Thursday, October 4, 2007

57 The drought


We hadn’t counted on there being a drought. The sky kept looking like it could barely hold the rain in, like you might feel in the middle of the night after a big evening drinking. Up came the black clouds regularly at around midday, the sky would spin with the countervailing currents coming down from the mountains and up from the sea, and then there would be a stand-off agreement and no rain. The river stopped flowing, eventually breaking up into stagnant pools with bare-rock separators. Mr Glockemman’s pump stopped pumping, needing a continuous flow of water through it to provide power, and we had to resort back to the old fuel-hungry water movers we had put aside years before. The pump inlet had to be extended several metres to reach available water. The platypus complained about the noise and fought the suction not wanting to be converted to scrambled eggs.

Let’s sell, she said.

It wasn’t really a big drought, though the gum trees started looking miserable and dropping rattling cascades of leaves and bark. Everybody started talking about 1981. That was a serious drought. Someone could even recall 1941 and during the war to make the dry period even harder. The droughts of the Great War years were worst; they kept on and on. Nobody claimed that memory, though I considered it for a while. We just kept looking at the sky and hoping and double hoping that those black clouds wouldn’t make a dry storm and spot fires.

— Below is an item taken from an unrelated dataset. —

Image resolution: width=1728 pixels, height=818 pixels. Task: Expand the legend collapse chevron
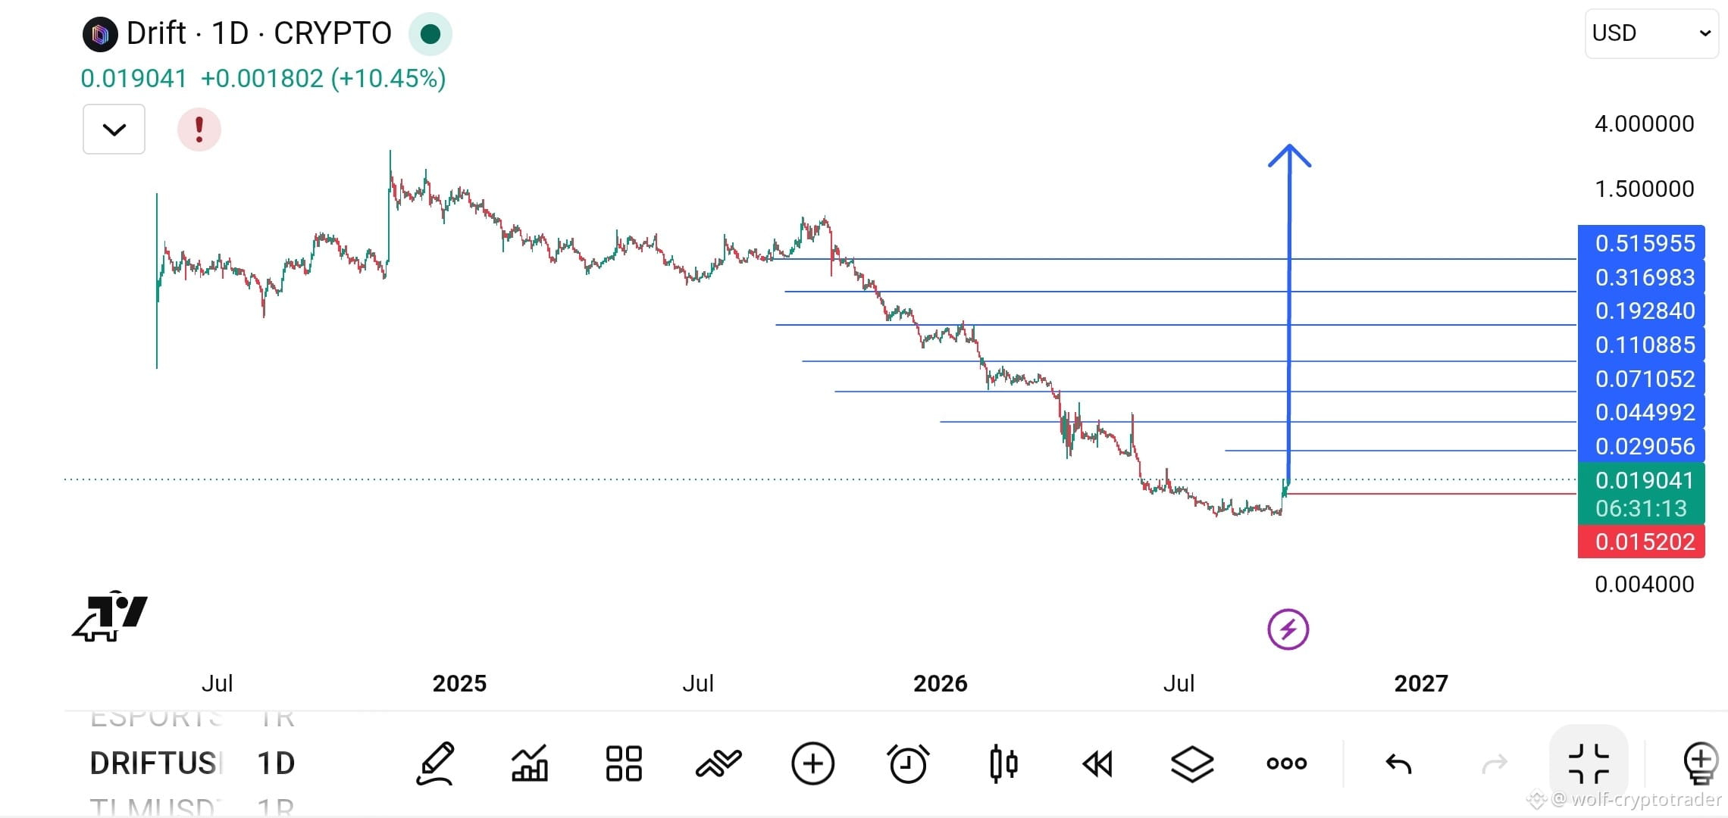click(x=114, y=130)
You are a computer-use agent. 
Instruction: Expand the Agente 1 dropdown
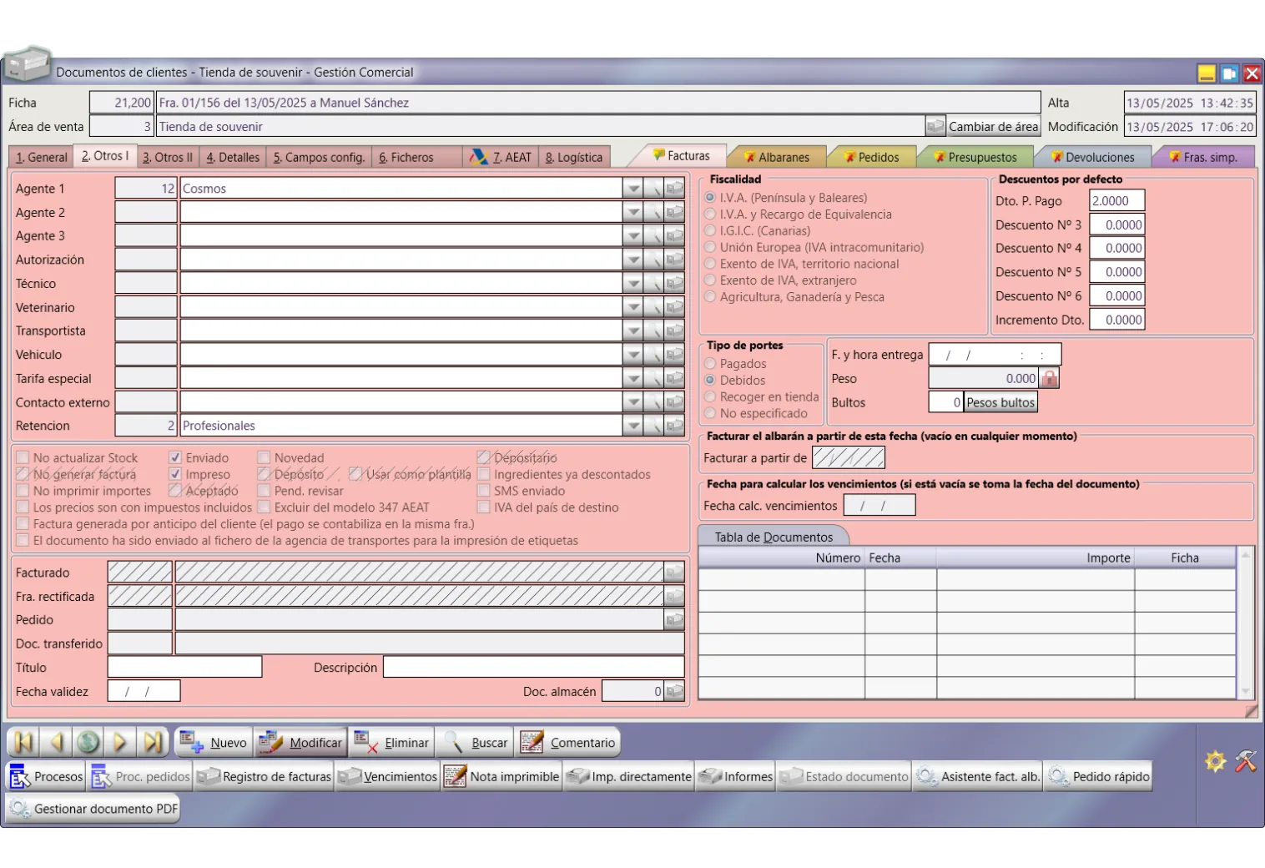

The raspberries didn’t like it despite being dripped regularly and staying green. Yields fell. Migrating birds thought our place looked better than some others and we finished up with visitors not seen before. One day I discovered the raspberry enclosure alive with silvereyes; hundreds of them like mice crawling over the fruit. They are small so could get in through the coarse wire mesh. They are delicate eaters. They take one segment at a time out of a raspberry. Nevertheless I had to get them out and keep them out otherwise the low yield would be no yield within a few days. I covered all the coarse mesh wire with fine mesh, suspending it like vertical blinds so I could raise it when the silvereyes left. I opened one end of the enclosure and shooed them out with a waving plastic rake and loud shouts that upset the neighbours and the watching kangaroos. It worked. For a day the silvereyes covered the outside of the enclosure searching randomly for holes then they disappeared for good to find other oases.

A few, maybe 10, hung around outside. They decided to become permanent migrants. When I became slack they found their way into the enclosure and nested and the colony began. Only during deepest winter do they go away only to return in spring. Ten is OK. They are very pretty.

The drought had other problems, not always recognised by city people. When it’s drought the stars sparkle more but the frosts are harder. The deep frosts creep further out of the winter into the growing season and petrify the spring flowers prettily, but sterilise them. Lower than minus 4°C and it is goodbye to fruit setting. A week of those temperatures during flowering and a boysenberry or cherry crop is finished till next season even before it has begun.

We had that problem. No boysenberries, no early raspberries and mid season raspberries that developed on branched canes, damaged by the frosts during their formation. And the late season fruits came too early on short canes because they accumulated their cold requirement for flowering too quickly. Jon Fox had been right; frosts are the most difficult problem.